This line uses pip to install the llama-cpp-python package. The CMAKE_ARGS and FORCE_CMAKE options are used to build the package from source code rather than installing a pre-built binary.

-DLLAMA_CUBLAS=on enables GPU acceleration using the cuBLAS library. This allows the models to leverage NVIDIA GPUs for faster inference.

--force-reinstall forces a fresh install even if the package is already installed.

--upgrade gets the latest version.

--no-cache-dir avoids using cached package files.

--verbose prints more details about the installation process.

In [None]:
# GPU llama-cpp-python
!CMAKE_ARGS="-DLLAMA_CUBLAS=on" FORCE_CMAKE=1 pip install llama-cpp-python --force-reinstall --upgrade --no-cache-dir --verbose
# For download the models


This installs the huggingface_hub package using pip. This package provides access to Hugging Face's model hub for easy downloading of pretrained models like Llama 2.

In [None]:
!pip install huggingface_hub

Here we specify the identifier for the pretrained Llama 2 model we want to download from the model hub.

model_name_or_path provides the username and model name in the format username/model_name.

model_basename is the actual file name of the model file we want to download.

In [2]:
model_name_or_path = "TheBloke/Llama-2-13B-chat-GGML"
model_basename = "llama-2-13b-chat.ggmlv3.q5_1.bin" # the model is in bin format

This imports the hf_hub_download function from the huggingface_hub module. This function will handle downloading the model file from the hub.

In [None]:
from huggingface_hub import hf_hub_download

Import the Llama class from the llama_cpp package. This provides the API for loading and running Llama models.

In [4]:
from llama_cpp import Llama

Call hf_hub_download to download the model file specified by model_name_or_path and model_basename from the hub.

The path to the downloaded model file is returned and stored in model_path for later use.

In [None]:
model_path = hf_hub_download(repo_id=model_name_or_path, filename=model_basename)

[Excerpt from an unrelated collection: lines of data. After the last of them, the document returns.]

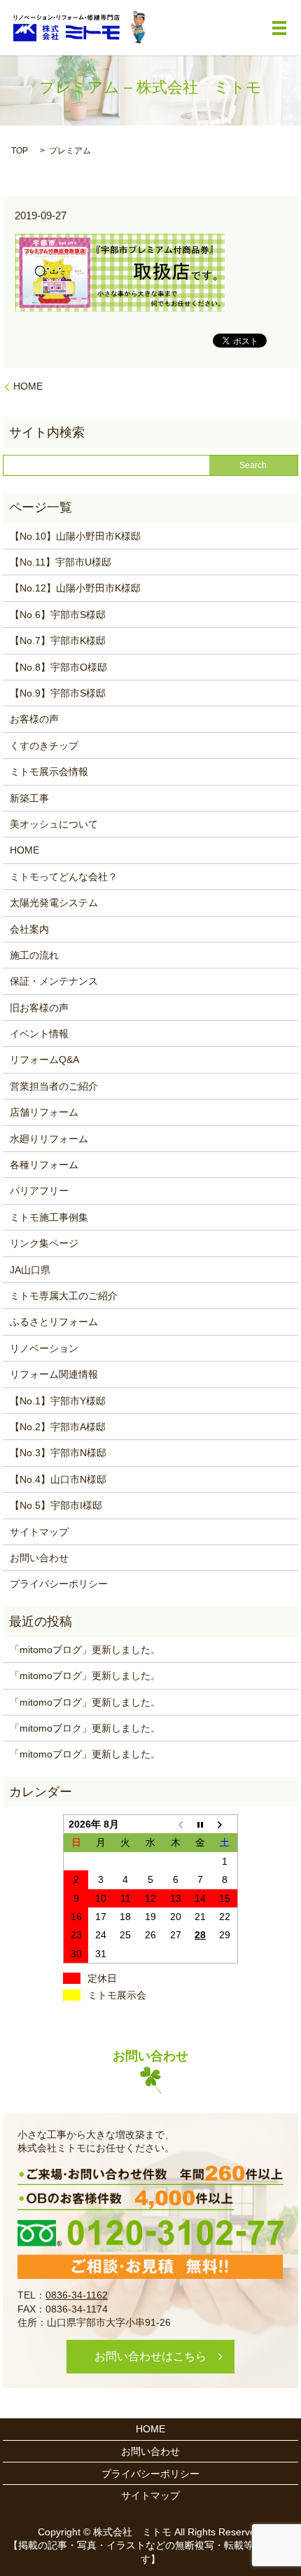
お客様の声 (34, 719)
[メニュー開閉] (279, 28)
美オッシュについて (54, 824)
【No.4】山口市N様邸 (58, 1479)
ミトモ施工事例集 (49, 1217)
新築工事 (29, 798)
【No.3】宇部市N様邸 (58, 1452)
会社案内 (29, 929)
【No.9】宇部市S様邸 (58, 693)
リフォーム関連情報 (54, 1374)
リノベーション (44, 1348)
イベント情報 (39, 1033)
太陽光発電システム (54, 902)
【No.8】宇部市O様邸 (58, 667)
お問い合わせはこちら (150, 2356)
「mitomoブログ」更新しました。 (85, 1649)
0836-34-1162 (77, 2295)
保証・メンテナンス (54, 981)
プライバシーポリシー (59, 1583)
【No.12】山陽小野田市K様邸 (75, 588)
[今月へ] (200, 1824)
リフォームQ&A (44, 1059)
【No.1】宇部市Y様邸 (58, 1400)
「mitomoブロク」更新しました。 (85, 1728)
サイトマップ (39, 1531)
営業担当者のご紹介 (54, 1086)
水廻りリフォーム (49, 1138)
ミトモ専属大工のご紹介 (64, 1295)
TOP (19, 151)
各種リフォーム (44, 1164)
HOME (28, 386)
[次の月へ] (225, 1824)
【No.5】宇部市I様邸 (56, 1505)
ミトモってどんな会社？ (64, 876)
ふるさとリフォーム (54, 1321)
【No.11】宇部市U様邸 (60, 562)
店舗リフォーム (44, 1112)
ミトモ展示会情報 (49, 771)
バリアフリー (39, 1190)
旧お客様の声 (39, 1007)
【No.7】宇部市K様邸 (58, 640)
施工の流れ (34, 955)
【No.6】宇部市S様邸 (58, 614)
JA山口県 (30, 1269)
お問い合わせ (39, 1557)
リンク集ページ (44, 1243)
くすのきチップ (44, 745)
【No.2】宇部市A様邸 (58, 1426)
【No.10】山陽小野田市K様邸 (75, 536)
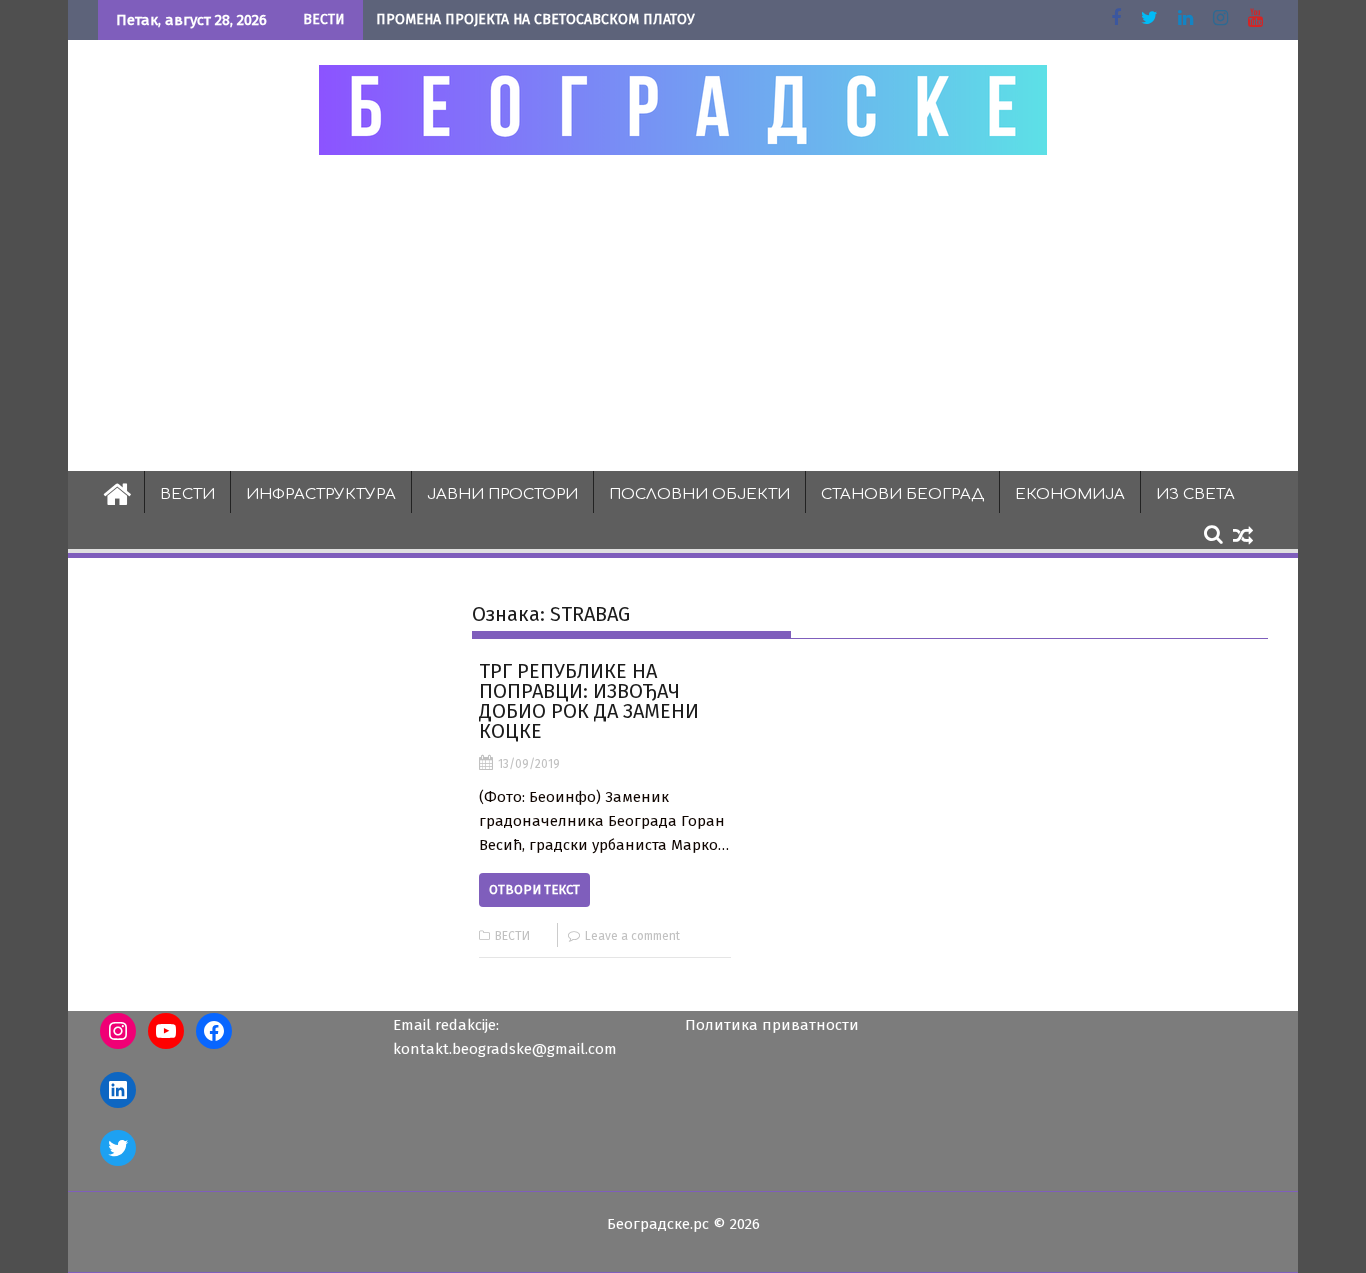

This creates an instance of the Llama class and loads the model.

model_path points to the downloaded model file.

n_threads controls how many CPU threads to use.

n_batch sets the batch size for GPU processing. Should be tuned based on GPU memory.

n_gpu_layers determines how much of the model to run on the GPU vs CPU. More layers on GPU means faster inference.

In [None]:
# GPU
lcpp_llm = None
lcpp_llm = Llama(
    model_path=model_path,
    n_threads=2, # CPU cores
    n_batch=512, # Should be between 1 and n_ctx, consider the amount of VRAM in your GPU.
    n_gpu_layers=32 # Change this value based on your model and your GPU VRAM pool.
    )

See the number of layers in GPU

In [None]:

lcpp_llm.params.n_gpu_layers

Here we define a prompt with the user's query. Then construct a prompt_template which provides instructions for the model and places the user prompt within the template.

In [8]:
prompt = "write a SQL query to fetch data from a patient table who is been in hospital for more than a month"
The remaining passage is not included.